▸ YOUR GOAL
Look through the records below for the line holding "Viewport: 1300px width, 738px". Write it out exactly, with each following line through the line holding "Task: Open the Search view icon".
━━━━━ DATA FOR REVIEW ━━━━━
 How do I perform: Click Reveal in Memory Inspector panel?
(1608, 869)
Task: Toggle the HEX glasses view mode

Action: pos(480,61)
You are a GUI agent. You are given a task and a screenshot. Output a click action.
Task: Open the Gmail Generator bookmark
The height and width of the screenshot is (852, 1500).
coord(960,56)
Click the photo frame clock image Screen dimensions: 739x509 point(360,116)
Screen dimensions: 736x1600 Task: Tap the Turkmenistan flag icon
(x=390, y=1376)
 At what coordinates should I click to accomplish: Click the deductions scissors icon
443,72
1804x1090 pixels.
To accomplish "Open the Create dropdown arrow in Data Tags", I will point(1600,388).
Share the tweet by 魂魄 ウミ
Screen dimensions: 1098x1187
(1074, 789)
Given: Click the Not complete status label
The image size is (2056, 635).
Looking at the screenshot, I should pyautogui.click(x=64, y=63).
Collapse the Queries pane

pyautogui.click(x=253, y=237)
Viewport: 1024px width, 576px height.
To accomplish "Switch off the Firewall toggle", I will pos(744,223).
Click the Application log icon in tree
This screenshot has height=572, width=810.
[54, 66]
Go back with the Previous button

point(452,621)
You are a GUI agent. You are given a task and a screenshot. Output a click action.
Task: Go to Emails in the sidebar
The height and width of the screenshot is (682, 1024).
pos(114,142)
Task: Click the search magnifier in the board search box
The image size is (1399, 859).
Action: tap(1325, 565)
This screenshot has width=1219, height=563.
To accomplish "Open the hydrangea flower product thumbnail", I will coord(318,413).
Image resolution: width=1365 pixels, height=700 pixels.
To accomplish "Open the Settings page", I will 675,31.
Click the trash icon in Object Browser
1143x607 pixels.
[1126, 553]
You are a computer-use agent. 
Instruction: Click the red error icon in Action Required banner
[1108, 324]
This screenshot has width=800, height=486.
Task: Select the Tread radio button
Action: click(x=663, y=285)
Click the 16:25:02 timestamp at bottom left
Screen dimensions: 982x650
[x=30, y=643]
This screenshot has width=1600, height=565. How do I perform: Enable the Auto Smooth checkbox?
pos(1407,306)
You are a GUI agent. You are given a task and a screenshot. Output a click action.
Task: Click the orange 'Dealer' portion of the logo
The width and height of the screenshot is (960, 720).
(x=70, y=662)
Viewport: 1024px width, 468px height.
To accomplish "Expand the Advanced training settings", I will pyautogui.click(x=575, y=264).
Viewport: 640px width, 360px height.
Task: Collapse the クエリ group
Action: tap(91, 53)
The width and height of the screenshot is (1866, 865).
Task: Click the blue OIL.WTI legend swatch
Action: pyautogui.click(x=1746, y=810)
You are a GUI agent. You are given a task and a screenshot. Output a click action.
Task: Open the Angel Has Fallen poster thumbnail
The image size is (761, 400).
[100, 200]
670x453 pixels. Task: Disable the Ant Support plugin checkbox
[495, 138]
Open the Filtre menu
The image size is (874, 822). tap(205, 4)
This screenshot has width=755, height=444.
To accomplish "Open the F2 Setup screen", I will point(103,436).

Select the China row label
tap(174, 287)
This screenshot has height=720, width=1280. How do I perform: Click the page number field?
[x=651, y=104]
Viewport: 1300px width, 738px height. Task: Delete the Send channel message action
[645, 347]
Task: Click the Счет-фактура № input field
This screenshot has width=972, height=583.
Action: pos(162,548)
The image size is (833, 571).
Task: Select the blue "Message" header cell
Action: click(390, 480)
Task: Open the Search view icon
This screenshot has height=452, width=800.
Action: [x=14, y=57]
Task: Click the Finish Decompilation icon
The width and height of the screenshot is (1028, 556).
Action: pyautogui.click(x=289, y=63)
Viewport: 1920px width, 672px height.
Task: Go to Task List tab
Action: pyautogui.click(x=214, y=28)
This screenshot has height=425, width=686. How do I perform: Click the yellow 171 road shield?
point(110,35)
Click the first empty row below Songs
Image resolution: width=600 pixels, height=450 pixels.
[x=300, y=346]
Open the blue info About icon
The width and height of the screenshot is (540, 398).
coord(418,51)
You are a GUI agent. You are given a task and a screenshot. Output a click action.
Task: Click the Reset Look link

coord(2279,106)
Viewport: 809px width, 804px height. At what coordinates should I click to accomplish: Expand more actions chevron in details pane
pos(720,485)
━━━━━
▸ RESPONSE TO THIS EXERCISE
Viewport: 1300px width, 738px height. Task: Delete the Send channel message action
[645, 347]
Task: Click the Счет-фактура № input field
This screenshot has width=972, height=583.
Action: pos(162,548)
The image size is (833, 571).
Task: Select the blue "Message" header cell
Action: click(390, 480)
Task: Open the Search view icon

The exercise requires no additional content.